The former Tomorrow's World presenter was once asked by Good Housekeeping to review forty vibrators and in the course of researching the article came across some startling facts about vibrators in days of yore and the social and political ideology behind them.

Far from the fairly harmless sex toy we might think of today, they stemmed from the era of “hysteria”; that dreadful malady thought to afflict 75% of all women until it was finally done away with by the medical community in (shockingly) 1952. The general consensus from the male thinkers of the time was that hysteria, a catchall for just about any deviation from the wifely norm but including symptoms like breathlessness, fainting spells and other generalities, was caused by a “wandering womb”. This bizarre if not frankly miraculous occurrence would rather understandably cause all kinds of problems and discomfort to the lady in question. And it was a serious issue at the time too: a woman could be diagnosed with hysteria by a medical expert and find herself institutionalized.

Key to Parry’s research is the notion that the “cure”, essentially masturbation, was totally in the hands of the male medical establishment and not something that any respectable woman would even consider herself. The early vibrator was born as a medical tool used in what was popularly viewed as a joyless routine procedure in much the same way as a plumber might unclog a drain. It wasn’t until the advent of electrification towards the turn of the last century that women could take matters into their own hands and the modern vibrator was born.

Having dealt with this fascinating backstory and the entertaining and lunatic quackery surrounding hysteria ‘cures’, she went on to run through the steady evolution of vibrator design and it was there the argument seemed to lose focus.

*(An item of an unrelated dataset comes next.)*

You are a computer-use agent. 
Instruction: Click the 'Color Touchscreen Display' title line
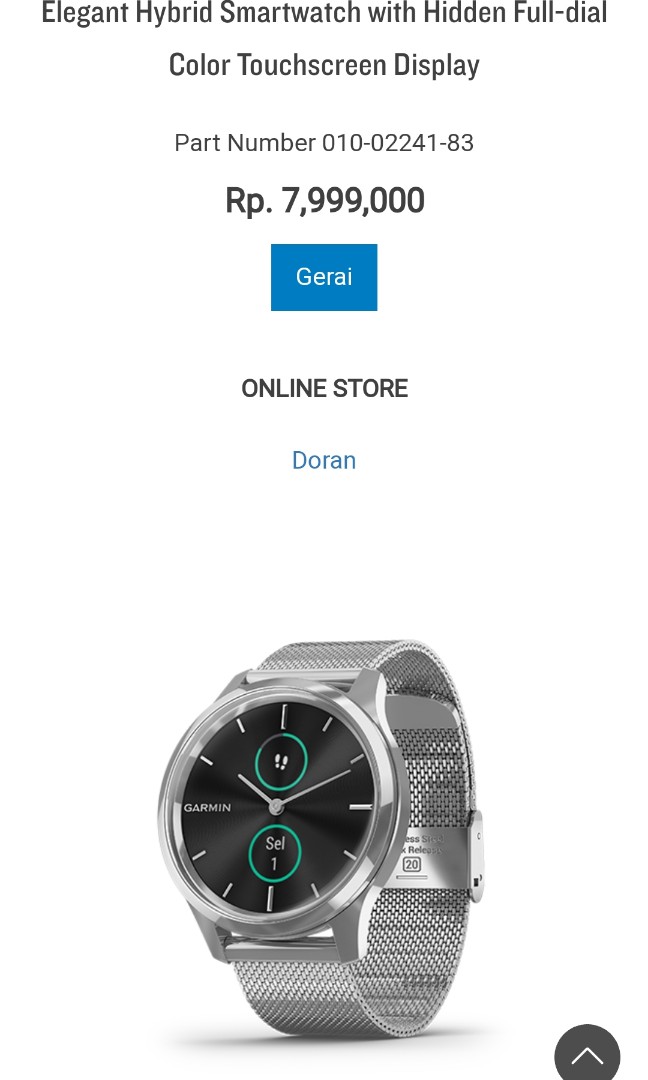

Parry posits that the traditional phallus shape popular in the sexual explosion of the 1960s and 70s equates male sublimation of women and, rather shakily, as more women became involved in the medical community and research the design was eventually perfected into a “penis free” form. In a sense finally freeing women from male tyranny. But in emphasizing the vibrators political origin, she bypassed the significance of the traditional design to less heteronormative groups in society who were also part of the great sexual revolution, and their continuing influence in modern designs enjoyed by men and women. In fact the focus of the lecture was strictly on the impact of the vibrator to women who like men.

Limiting the scope is not in itself a crime, but after such an entertaining and informative beginning from the highly skilled presenter, it was hard not to feel that she was still under the sway of the family-orientated Aunty Beeb, and the one-sided political reading at the end a somewhat shallow headline grabber for the likes of OK and Take a Break.

 

The History of the Vibrator was part of The Edinburgh International Science Festival, which is running a series of adult themed lectures and events on sex, desire and the science of pleasure.